_提取数据_

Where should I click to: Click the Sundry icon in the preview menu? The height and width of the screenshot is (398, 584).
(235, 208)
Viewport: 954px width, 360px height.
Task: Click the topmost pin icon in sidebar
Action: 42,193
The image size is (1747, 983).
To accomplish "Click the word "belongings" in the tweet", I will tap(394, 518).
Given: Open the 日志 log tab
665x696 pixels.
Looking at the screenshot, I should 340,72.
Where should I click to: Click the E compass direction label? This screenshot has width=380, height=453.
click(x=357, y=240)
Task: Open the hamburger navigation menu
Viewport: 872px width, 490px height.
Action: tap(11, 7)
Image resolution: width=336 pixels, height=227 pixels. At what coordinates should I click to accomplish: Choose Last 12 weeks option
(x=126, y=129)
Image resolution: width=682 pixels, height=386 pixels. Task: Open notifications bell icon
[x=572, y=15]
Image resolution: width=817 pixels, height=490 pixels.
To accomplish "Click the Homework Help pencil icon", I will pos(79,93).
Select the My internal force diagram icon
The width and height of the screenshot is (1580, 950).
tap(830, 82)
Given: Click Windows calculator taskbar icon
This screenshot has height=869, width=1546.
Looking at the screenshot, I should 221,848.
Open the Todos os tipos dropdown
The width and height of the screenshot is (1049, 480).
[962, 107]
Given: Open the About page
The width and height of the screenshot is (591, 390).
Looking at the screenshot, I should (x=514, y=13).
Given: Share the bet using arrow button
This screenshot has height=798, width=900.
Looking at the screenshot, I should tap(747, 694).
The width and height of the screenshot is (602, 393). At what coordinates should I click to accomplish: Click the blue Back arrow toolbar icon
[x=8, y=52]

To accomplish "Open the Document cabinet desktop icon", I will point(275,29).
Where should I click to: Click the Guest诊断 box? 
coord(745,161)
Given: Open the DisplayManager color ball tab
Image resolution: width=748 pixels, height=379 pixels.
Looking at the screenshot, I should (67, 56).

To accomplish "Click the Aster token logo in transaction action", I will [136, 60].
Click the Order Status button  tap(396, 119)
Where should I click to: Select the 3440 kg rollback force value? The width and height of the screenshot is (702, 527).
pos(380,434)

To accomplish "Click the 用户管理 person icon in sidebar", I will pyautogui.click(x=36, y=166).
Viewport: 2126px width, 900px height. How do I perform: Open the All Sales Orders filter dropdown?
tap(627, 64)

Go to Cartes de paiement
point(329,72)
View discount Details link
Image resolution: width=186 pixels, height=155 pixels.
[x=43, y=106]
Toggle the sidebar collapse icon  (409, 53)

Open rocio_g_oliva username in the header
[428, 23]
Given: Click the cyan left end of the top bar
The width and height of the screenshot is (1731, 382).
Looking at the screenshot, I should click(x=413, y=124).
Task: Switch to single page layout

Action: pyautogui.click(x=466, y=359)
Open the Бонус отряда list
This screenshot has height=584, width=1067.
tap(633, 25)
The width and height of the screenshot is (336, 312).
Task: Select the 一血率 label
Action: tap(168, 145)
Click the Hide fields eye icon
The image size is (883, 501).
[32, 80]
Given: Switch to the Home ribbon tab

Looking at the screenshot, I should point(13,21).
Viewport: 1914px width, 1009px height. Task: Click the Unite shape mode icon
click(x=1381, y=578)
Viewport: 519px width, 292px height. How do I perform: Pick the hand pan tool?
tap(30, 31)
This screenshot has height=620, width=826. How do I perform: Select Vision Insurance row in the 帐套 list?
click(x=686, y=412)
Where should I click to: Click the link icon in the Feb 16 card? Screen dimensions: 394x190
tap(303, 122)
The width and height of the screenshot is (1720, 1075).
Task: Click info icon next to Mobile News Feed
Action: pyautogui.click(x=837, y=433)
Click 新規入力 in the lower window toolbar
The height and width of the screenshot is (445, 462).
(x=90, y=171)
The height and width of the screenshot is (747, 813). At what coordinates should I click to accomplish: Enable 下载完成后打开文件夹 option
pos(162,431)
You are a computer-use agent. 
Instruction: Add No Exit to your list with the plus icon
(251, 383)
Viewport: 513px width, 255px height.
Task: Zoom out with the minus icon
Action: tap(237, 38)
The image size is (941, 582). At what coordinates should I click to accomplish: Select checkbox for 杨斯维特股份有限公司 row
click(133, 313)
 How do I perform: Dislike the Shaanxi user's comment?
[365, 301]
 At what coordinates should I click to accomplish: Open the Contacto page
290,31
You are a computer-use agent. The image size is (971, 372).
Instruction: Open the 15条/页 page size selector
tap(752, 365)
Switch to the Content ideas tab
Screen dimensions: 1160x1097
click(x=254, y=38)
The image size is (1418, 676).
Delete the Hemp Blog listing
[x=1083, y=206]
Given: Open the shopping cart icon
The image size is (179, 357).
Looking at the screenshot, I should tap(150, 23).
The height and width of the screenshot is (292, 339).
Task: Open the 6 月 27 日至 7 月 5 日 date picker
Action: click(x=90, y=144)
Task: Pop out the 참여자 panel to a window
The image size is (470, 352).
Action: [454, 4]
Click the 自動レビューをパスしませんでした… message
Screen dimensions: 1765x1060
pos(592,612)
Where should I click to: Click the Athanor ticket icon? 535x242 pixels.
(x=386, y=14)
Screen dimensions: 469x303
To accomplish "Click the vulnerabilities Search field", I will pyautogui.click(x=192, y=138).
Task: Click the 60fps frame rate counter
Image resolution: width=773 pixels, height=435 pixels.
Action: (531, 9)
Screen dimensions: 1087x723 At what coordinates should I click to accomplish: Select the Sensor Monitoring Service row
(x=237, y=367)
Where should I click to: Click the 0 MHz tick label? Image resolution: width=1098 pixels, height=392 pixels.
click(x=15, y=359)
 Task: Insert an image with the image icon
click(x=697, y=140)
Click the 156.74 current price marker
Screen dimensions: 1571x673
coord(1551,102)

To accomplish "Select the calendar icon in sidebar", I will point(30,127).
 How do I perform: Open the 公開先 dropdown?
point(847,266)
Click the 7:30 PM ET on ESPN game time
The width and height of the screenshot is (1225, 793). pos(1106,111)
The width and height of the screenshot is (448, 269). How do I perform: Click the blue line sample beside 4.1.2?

_任务要求_
更新以下各行：从含有"This screenshot has height=620, width=826."的那一行开始，到含有"(x=90, y=171)"的那一行结束，把"link icon"改为"share icon"，其余内容保持不变。

_练习输出_
This screenshot has height=620, width=826. How do I perform: Select Vision Insurance row in the 帐套 list?
click(x=686, y=412)
Where should I click to: Click the share icon in the Feb 16 card? Screen dimensions: 394x190
tap(303, 122)
The width and height of the screenshot is (1720, 1075).
Task: Click info icon next to Mobile News Feed
Action: pyautogui.click(x=837, y=433)
Click 新規入力 in the lower window toolbar
The height and width of the screenshot is (445, 462).
(x=90, y=171)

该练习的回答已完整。